La influencia de los textos de Wittgenstein en el trabajo de Nauman también hacen que converjan en muchos puntos de vista: las matemáticas, el lenguaje, las reglas o la conducta estudiados bajo el epígrafe de la práctica -la ilosoía como práctica-, y según lo cual Nauman aborda el arte desde un indispensable volumen de actividad y los parámetros de lo inconcluso. Sus vinculaciones se hacen patentes cuando Wittgenstein se refiere a este hecho en el prólogo de “Investigaciones filosóficas”: «“Inexacto” es realmente un reproche y “exacto” un elogio. Pero esto quiere decir: lo inexacto no alcanza su meta tan perfectamente como lo exacto. Ahí depende, pues, de lo que llamemos «la meta» (...) No se ha previsto un único ideal de precisión; no sabemos lo que debemos imaginarnos bajo este apartado —a no ser que tú mismo estipules lo que debe llamarse así.
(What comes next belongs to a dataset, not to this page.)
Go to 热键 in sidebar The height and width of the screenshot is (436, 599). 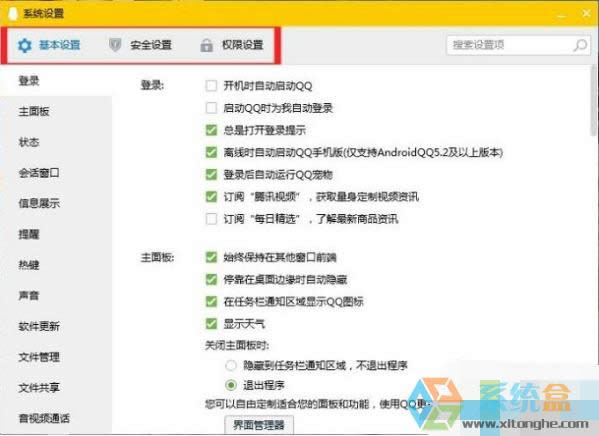(29, 265)
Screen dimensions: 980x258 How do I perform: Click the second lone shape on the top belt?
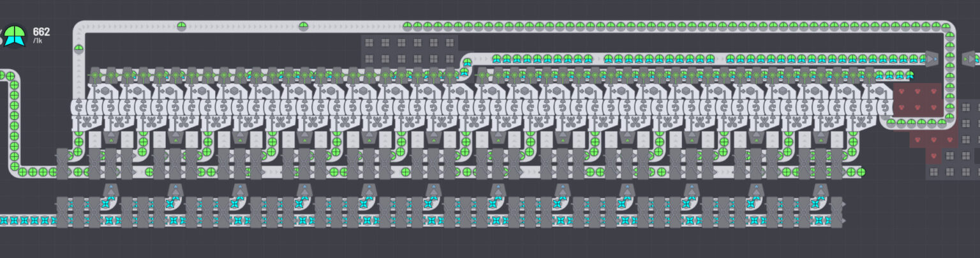(x=304, y=26)
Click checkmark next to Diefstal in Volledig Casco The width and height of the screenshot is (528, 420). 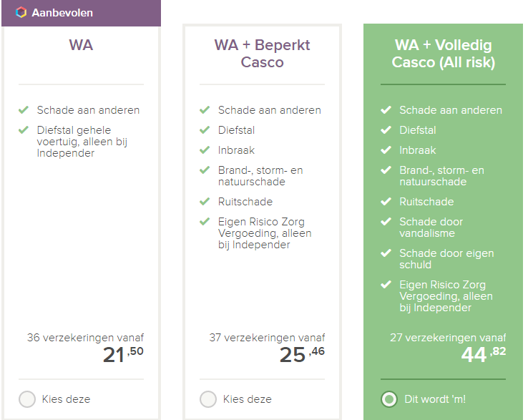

Pero te sería difícil acertar con una estipulación; con una que te satisfaga».


Wittgenstein señala en el texto la imposibilidad de organizar el pensamiento según un progreso secuencial, natural y sin fisuras; el pensamiento no va en una sola dirección sino en un zigzag, que es irregular, torpe, carente, defectuoso, y su escritura por tanto son anotaciones, bosquejos de los enmarañados viajes en que consiste pensar y escribir.
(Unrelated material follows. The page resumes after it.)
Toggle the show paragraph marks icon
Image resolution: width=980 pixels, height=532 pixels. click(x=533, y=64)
El proceso que Nauman pone en marcha a partir del registro de lo rutinario, de la inseguridad y la duda de qué hacer, qué es hacer arte y qué es ser artista, se describe como un proceso indeterminado precisamente en la falta de objetivos o finalidades específicas. El pasearse por el estudio como la manifestación de una inseguridad que no se resuelve, nos devuelve a la retórica de qué es una práctica, un proceso o una actividad artística, de este modo alejada de la búsqueda de seguridad, de las verdades comprobadas, de la actividad conforme a un fin, a un objeto resolutorio y solvente. Esta perspectiva implica un cuestionamiento fundamental acerca de la veracidad de cualquier proposición, enunciado, operación estable e indubitable y supone una afirmación radical de la fragilidad del pensamiento, del conocimiento y del lenguaje como proyección de un imposible, perfecto y exacto.